Nos meus primeiros tempos de Universidade, um docente não sofria de excesso de solicitação. Havia duas ou três entidades passíveis de lhe pedir iniciativas: o Diretor do Departamento, o Presidente da Escola e, eventualmente, uma ou outra comissão de curso. Quanto ao resto, raridades.

Hoje, contam-se às dezenas as entidades que solicitam, com o devido direito, os docentes, com predomínio dos assuntos burocráticos. Há dias em que os dedos das mãos não são suficientes para contabilizar as solicitações presenciais, por correio eletrónico ou por telefone. Fala-se da capacitação e da libertação proporcionadas pelas novas tecnologias. Na realidade, as entidades mais beneficiadas são as burocracias. Transformam-nos em cataventos e enredam-nos, como diria Max Weber, numa “gaiola de aço”. Como lidar com tamanho desassossego? Os momentos de concentração são cada vez mais curtos e mais intermitentes e os custos de oportunidade agravam-se. Para Pierre Bourdieu, a scholé, distância à necessidade e à urgência, é apanágio do cientista. Prefiro o ceticismo de Max Weber face à “suprema dominação do modo burocrático da vida”.

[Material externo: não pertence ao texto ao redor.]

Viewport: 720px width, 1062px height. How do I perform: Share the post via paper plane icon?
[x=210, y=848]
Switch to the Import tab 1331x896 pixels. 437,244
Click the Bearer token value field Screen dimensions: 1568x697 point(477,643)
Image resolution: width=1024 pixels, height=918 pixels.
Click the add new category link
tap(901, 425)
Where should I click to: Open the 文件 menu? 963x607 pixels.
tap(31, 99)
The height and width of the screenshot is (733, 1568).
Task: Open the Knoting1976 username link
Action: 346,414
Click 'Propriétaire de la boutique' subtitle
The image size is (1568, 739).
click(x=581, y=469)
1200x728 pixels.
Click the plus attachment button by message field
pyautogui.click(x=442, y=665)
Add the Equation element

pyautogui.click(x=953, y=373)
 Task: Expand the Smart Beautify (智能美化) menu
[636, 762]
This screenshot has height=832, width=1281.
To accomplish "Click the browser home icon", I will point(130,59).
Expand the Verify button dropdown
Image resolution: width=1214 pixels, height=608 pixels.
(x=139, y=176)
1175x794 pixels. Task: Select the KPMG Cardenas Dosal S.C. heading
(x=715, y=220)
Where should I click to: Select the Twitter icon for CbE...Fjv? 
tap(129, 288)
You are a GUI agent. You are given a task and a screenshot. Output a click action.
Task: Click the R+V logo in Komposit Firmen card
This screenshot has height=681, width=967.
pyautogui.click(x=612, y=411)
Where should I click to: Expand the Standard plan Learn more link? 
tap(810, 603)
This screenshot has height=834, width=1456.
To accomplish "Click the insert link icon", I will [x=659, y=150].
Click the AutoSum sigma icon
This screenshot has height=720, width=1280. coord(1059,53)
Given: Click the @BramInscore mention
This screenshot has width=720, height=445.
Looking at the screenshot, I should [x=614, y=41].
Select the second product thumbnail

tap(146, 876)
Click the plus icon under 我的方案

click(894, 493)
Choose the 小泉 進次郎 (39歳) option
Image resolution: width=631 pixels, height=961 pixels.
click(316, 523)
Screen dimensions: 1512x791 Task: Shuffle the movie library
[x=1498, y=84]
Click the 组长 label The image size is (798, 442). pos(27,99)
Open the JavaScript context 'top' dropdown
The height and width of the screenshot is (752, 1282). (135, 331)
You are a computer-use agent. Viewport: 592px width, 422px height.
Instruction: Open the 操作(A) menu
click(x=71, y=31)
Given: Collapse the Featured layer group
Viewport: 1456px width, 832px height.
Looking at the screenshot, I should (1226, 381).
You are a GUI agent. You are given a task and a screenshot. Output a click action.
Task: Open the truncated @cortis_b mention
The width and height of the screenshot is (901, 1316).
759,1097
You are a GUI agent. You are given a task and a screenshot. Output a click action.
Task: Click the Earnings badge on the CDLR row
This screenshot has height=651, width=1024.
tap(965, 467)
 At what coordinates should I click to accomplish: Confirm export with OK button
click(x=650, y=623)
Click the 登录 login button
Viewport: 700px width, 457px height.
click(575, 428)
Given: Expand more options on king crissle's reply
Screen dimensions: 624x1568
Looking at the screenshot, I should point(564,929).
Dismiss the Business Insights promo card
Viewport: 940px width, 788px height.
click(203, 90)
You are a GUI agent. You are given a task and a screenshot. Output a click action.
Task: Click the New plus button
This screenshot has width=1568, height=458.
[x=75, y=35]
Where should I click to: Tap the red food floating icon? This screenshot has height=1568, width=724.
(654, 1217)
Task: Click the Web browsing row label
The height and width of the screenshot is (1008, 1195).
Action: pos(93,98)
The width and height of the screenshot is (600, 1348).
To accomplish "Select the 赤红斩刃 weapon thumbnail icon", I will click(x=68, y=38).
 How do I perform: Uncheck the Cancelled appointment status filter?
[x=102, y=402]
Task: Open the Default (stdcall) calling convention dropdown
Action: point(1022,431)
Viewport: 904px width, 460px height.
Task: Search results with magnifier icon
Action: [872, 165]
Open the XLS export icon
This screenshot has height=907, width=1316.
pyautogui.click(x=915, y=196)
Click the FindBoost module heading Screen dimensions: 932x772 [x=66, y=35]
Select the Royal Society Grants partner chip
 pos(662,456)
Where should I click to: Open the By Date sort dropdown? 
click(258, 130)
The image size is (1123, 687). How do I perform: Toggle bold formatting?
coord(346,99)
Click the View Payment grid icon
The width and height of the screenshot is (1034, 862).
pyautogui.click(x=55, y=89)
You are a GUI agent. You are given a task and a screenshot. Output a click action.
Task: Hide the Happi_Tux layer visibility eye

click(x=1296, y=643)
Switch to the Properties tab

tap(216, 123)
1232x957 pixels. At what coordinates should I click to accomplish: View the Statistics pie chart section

Naquele tempo, não se desdenhava publicar na revista do próprio centro de investigação. Implantou-se, entretanto, a política dos cucos, aves que colocam os ovos em ninho alheio. De excelência em excelência, as políticas de divulgação científica apuram-se: o que conta não é o conteúdo do artigo, a sua qualidade e originalidade. Ler os artigos tornou-se dispensável, num prosaico adeus ao texto. O que importa são os parâmetros exógenos formais: o aval dos pares, a marca da revista, as referências e as citações. Às revistas com arbitragem, sucedem-se as revistas indexadas. Com consequências decisivas nas carreiras e nos rankings. Uma acha para o incremento do carreirismo e da discriminação, numa arena onde se acotovelam os investigadores. Justifica-se? Os romeiros são tantos e a procissão ainda vai no adro… Para muitos aparelhos de poder, trata-se de um progresso indiscutível. Assiste-me duvidar. Alguém consegue assegurar, com argumentos racionais, que os artigos publicados em revistas indexadas são melhores do que os demais? No meu caso, não é verdade.

Publicar um artigo não se resume a uma vénia a Gutenberg. Existem lealdades e compromissos, alguns suscetíveis de se sobrepor ao imperativo da indexação. O artigo pode estar vinculado a uma organização, a uma investigação ou a uma intervenção com ancoragem social. Por outro lado, a que título se demove um investigador de publicar numa revista com a qual se identifica? Pode um cientista ser penalizado por publicar onde deve e, eventualmente, onde quer? Há poderes que assim o entendem. Se não mandam, constrangem. O eterno retorno do dilema do burro entre o pau e a cenoura. Se um cientista não quer sair prejudicado, o mais avisado é demandar revistas com contador internacional. Em poucos anos, a situação do cientista inverteu-se: antes pediam-lhe artigos. Agora, anda de artigo na mão, a pedir que o aceitem. Pelo meio, desbota a autonomia e a diversidade.

Entoam-se odes à globalização, fator de comunicação, abertura e liberdade. Graças à globalização, só há contas de somar e multiplicar. Duvido que seja o caso da divulgação científica. A focalização nas revistas indexadas afunilou o mundo científico. No preciso momento em que se expandem e se diversificam os suportes da comunicação científica, os peritos optam por estreitar as margens. A globalização pode contribuir para uma atrofia da atividade científica. A globalização pode afunilar e atrofiar o mundo. A liberdade encolhe-se e a diversidade esfuma-se. E as universidades são cúmplices. Este dispositivo quantofrénico (Pitirim Sorokin) enxerta-se num surto burocrático sem precedentes, facilitado, repito-o, pelas novas tecnologias. Um passo em frente rumo à irracionalidade da razão. Quando Pierre Bourdieu alude à scholé, deve estar a pensar num outro mundo. Os receios de Max Weber são mais lúcidos: “É horrível pensar que um dia o mundo será ocupado por estas pequenas peças, por pequenos homens que se agarram a pequenos empregos e procuram obter outros maiores (…) Esta paixão pela burocracia é suficiente para pôr-nos em desespero (…) A grande questão não é saber como promover e estimular esta evolução, mas como se opor a esta máquina para manter uma parte da humanidade livre desse desmembramento da alma, desta suprema dominação do modo burocrático de vida”.